TASK DESCRIPTION ▸ Copy out all the records below, swapping every "Instruction" for "Goal" and leaving everything else untouched.

----- RECORDS PROVIDED -----

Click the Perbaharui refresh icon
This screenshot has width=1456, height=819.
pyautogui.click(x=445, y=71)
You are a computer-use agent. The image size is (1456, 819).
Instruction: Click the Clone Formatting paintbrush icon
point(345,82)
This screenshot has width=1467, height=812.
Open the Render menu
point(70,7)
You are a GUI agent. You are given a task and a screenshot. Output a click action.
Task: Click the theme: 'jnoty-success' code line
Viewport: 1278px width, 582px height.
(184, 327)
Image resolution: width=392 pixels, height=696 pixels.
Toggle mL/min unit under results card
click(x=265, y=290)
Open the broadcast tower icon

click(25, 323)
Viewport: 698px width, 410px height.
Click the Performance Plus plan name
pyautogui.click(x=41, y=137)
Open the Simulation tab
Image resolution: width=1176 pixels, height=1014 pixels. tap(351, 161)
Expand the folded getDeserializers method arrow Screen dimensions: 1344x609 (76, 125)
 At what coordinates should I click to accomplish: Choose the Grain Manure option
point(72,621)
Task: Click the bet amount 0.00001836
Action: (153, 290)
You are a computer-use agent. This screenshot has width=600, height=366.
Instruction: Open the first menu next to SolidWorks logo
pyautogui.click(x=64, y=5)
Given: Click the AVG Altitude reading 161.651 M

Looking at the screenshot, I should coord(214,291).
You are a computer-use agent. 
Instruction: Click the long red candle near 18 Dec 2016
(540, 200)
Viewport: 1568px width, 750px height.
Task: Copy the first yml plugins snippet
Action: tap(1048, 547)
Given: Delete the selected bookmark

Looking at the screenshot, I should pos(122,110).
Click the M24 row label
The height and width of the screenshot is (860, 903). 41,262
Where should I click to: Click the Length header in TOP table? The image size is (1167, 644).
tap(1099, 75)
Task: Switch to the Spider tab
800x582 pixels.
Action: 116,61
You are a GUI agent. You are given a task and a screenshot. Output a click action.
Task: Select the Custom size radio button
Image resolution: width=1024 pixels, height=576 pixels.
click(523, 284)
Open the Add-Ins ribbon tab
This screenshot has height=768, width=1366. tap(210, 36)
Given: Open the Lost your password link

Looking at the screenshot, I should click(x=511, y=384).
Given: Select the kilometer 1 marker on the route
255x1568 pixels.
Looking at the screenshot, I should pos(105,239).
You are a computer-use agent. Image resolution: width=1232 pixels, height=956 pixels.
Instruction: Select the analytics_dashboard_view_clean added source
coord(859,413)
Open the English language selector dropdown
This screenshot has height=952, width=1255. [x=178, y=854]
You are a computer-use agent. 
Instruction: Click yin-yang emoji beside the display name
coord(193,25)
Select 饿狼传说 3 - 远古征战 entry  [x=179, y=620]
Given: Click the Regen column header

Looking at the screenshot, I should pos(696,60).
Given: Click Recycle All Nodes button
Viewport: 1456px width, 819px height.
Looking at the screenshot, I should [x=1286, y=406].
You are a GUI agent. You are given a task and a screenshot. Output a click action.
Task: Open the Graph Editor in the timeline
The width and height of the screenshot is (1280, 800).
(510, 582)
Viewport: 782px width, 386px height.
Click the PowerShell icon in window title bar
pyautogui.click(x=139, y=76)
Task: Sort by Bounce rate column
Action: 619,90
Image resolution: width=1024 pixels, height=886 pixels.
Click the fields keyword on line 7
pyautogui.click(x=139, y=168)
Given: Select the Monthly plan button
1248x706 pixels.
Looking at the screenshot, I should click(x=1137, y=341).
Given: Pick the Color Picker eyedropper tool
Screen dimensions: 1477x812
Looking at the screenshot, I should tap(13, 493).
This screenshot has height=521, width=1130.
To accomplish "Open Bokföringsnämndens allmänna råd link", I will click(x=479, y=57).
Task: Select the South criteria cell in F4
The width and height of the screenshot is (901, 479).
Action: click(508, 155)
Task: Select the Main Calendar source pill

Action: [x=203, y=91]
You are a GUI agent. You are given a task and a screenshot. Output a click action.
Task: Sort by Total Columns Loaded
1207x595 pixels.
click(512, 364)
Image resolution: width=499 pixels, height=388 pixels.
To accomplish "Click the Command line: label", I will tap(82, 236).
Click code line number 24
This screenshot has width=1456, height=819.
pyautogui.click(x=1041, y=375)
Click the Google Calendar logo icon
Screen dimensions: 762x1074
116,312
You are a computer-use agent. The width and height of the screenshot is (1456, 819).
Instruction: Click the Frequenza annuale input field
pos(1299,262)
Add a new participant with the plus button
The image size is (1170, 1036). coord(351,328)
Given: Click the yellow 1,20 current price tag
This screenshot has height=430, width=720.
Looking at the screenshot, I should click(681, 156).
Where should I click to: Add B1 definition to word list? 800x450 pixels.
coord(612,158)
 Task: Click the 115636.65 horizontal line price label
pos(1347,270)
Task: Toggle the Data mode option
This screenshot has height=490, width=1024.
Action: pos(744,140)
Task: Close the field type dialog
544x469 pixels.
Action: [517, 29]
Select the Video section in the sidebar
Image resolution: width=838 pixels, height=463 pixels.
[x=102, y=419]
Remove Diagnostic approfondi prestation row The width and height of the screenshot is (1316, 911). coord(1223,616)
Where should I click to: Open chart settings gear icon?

-----

COMPLETE RESPONSE ▸
Click the Perbaharui refresh icon
This screenshot has width=1456, height=819.
pyautogui.click(x=445, y=71)
You are a computer-use agent. The image size is (1456, 819).
Goal: Click the Clone Formatting paintbrush icon
point(345,82)
This screenshot has width=1467, height=812.
Open the Render menu
point(70,7)
You are a GUI agent. You are given a task and a screenshot. Output a click action.
Task: Click the theme: 'jnoty-success' code line
Viewport: 1278px width, 582px height.
(184, 327)
Image resolution: width=392 pixels, height=696 pixels.
Toggle mL/min unit under results card
click(x=265, y=290)
Open the broadcast tower icon

click(25, 323)
Viewport: 698px width, 410px height.
Click the Performance Plus plan name
pyautogui.click(x=41, y=137)
Open the Simulation tab
Image resolution: width=1176 pixels, height=1014 pixels. tap(351, 161)
Expand the folded getDeserializers method arrow Screen dimensions: 1344x609 (76, 125)
 At what coordinates should I click to accomplish: Choose the Grain Manure option
point(72,621)
Task: Click the bet amount 0.00001836
Action: (153, 290)
You are a computer-use agent. This screenshot has width=600, height=366.
Goal: Open the first menu next to SolidWorks logo
pyautogui.click(x=64, y=5)
Given: Click the AVG Altitude reading 161.651 M

Looking at the screenshot, I should coord(214,291).
You are a computer-use agent. 
Goal: Click the long red candle near 18 Dec 2016
(540, 200)
Viewport: 1568px width, 750px height.
Task: Copy the first yml plugins snippet
Action: tap(1048, 547)
Given: Delete the selected bookmark

Looking at the screenshot, I should pos(122,110).
Click the M24 row label
The height and width of the screenshot is (860, 903). 41,262
Where should I click to: Click the Length header in TOP table? The image size is (1167, 644).
tap(1099, 75)
Task: Switch to the Spider tab
800x582 pixels.
Action: 116,61
You are a GUI agent. You are given a task and a screenshot. Output a click action.
Task: Select the Custom size radio button
Image resolution: width=1024 pixels, height=576 pixels.
click(523, 284)
Open the Add-Ins ribbon tab
This screenshot has height=768, width=1366. tap(210, 36)
Given: Open the Lost your password link

Looking at the screenshot, I should click(x=511, y=384).
Given: Select the kilometer 1 marker on the route
255x1568 pixels.
Looking at the screenshot, I should pos(105,239).
You are a computer-use agent. Image resolution: width=1232 pixels, height=956 pixels.
Goal: Select the analytics_dashboard_view_clean added source
coord(859,413)
Open the English language selector dropdown
This screenshot has height=952, width=1255. [x=178, y=854]
You are a computer-use agent. 
Goal: Click yin-yang emoji beside the display name
coord(193,25)
Select 饿狼传说 3 - 远古征战 entry  [x=179, y=620]
Given: Click the Regen column header

Looking at the screenshot, I should pos(696,60).
Given: Click Recycle All Nodes button
Viewport: 1456px width, 819px height.
Looking at the screenshot, I should [x=1286, y=406].
You are a GUI agent. You are given a task and a screenshot. Output a click action.
Task: Open the Graph Editor in the timeline
The width and height of the screenshot is (1280, 800).
(510, 582)
Viewport: 782px width, 386px height.
Click the PowerShell icon in window title bar
pyautogui.click(x=139, y=76)
Task: Sort by Bounce rate column
Action: 619,90
Image resolution: width=1024 pixels, height=886 pixels.
Click the fields keyword on line 7
pyautogui.click(x=139, y=168)
Given: Select the Monthly plan button
1248x706 pixels.
Looking at the screenshot, I should click(x=1137, y=341).
Given: Pick the Color Picker eyedropper tool
Screen dimensions: 1477x812
Looking at the screenshot, I should tap(13, 493).
This screenshot has height=521, width=1130.
To accomplish "Open Bokföringsnämndens allmänna råd link", I will click(x=479, y=57).
Task: Select the South criteria cell in F4
The width and height of the screenshot is (901, 479).
Action: click(508, 155)
Task: Select the Main Calendar source pill

Action: [x=203, y=91]
You are a GUI agent. You are given a task and a screenshot. Output a click action.
Task: Sort by Total Columns Loaded
1207x595 pixels.
click(512, 364)
Image resolution: width=499 pixels, height=388 pixels.
To accomplish "Click the Command line: label", I will tap(82, 236).
Click code line number 24
This screenshot has width=1456, height=819.
pyautogui.click(x=1041, y=375)
Click the Google Calendar logo icon
Screen dimensions: 762x1074
116,312
You are a computer-use agent. The width and height of the screenshot is (1456, 819).
Goal: Click the Frequenza annuale input field
pos(1299,262)
Add a new participant with the plus button
The image size is (1170, 1036). coord(351,328)
Given: Click the yellow 1,20 current price tag
This screenshot has height=430, width=720.
Looking at the screenshot, I should click(681, 156).
Where should I click to: Add B1 definition to word list? 800x450 pixels.
coord(612,158)
 Task: Click the 115636.65 horizontal line price label
pos(1347,270)
Task: Toggle the Data mode option
This screenshot has height=490, width=1024.
Action: pos(744,140)
Task: Close the field type dialog
544x469 pixels.
Action: [517, 29]
Select the Video section in the sidebar
Image resolution: width=838 pixels, height=463 pixels.
[x=102, y=419]
Remove Diagnostic approfondi prestation row The width and height of the screenshot is (1316, 911). coord(1223,616)
Where should I click to: Open chart settings gear icon?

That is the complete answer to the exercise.